Task inputs: Begin
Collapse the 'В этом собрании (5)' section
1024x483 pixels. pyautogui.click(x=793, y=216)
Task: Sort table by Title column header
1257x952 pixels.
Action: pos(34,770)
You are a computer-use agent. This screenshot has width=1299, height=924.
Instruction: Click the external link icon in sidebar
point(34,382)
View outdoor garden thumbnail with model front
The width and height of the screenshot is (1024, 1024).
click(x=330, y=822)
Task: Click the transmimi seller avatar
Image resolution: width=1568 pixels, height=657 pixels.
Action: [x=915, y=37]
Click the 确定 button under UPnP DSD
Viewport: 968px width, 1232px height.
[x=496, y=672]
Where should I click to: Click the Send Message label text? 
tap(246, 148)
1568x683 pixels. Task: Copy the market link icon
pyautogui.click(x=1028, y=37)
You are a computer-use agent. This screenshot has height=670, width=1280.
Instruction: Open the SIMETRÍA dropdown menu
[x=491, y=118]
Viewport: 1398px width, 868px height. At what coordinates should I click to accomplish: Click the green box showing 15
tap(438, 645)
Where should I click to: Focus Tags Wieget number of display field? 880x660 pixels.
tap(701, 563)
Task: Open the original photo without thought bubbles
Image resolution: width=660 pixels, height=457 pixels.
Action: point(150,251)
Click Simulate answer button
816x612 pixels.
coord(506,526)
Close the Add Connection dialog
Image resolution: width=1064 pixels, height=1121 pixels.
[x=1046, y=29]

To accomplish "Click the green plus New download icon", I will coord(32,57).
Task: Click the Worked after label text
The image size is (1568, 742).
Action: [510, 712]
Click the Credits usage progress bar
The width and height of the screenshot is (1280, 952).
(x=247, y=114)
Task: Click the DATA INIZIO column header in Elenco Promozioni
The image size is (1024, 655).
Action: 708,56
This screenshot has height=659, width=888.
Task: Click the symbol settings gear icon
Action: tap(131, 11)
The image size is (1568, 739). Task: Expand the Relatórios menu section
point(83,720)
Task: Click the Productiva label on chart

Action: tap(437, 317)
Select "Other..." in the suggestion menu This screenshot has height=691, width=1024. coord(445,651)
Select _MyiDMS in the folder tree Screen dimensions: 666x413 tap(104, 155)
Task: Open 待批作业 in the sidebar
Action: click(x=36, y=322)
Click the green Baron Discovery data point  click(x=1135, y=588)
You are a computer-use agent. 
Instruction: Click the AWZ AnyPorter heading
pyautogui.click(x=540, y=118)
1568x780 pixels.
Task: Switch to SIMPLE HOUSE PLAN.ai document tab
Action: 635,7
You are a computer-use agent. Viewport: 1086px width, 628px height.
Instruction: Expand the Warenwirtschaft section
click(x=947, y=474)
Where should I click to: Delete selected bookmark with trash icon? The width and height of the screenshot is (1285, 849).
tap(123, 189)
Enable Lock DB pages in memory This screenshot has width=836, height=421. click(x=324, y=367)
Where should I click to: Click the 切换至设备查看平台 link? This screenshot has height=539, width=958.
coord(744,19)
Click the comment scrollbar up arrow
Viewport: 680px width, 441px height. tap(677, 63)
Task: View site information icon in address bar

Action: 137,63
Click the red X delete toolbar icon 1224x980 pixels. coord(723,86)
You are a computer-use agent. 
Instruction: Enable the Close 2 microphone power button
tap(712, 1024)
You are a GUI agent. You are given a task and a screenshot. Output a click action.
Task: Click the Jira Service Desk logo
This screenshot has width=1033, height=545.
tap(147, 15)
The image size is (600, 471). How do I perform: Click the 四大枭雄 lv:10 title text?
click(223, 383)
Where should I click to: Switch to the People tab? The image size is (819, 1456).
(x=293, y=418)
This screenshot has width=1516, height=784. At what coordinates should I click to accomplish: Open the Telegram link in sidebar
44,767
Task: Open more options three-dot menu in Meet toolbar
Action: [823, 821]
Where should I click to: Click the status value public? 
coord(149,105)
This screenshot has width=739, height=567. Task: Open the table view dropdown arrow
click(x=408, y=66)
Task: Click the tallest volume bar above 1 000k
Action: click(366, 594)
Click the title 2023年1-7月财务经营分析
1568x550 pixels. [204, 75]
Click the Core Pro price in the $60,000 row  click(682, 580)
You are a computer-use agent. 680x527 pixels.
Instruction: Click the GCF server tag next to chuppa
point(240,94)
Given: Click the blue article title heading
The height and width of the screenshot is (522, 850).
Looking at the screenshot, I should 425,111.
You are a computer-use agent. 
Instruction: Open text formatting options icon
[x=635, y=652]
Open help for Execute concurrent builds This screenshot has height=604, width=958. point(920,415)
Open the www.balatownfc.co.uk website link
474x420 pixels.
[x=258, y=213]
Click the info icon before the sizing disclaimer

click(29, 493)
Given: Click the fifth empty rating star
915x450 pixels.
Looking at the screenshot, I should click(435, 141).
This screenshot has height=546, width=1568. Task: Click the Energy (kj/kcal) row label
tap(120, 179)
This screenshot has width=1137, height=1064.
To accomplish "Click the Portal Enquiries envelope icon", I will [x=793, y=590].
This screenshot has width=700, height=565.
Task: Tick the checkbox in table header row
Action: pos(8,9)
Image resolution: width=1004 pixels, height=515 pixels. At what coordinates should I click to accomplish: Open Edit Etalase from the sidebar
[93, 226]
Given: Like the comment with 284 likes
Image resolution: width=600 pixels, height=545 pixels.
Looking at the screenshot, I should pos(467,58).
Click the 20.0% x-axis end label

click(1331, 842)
Task inputs: End
Work order: Each line of the entries that contains "computer" counts once; state the total as a bare number.

The completed task: 7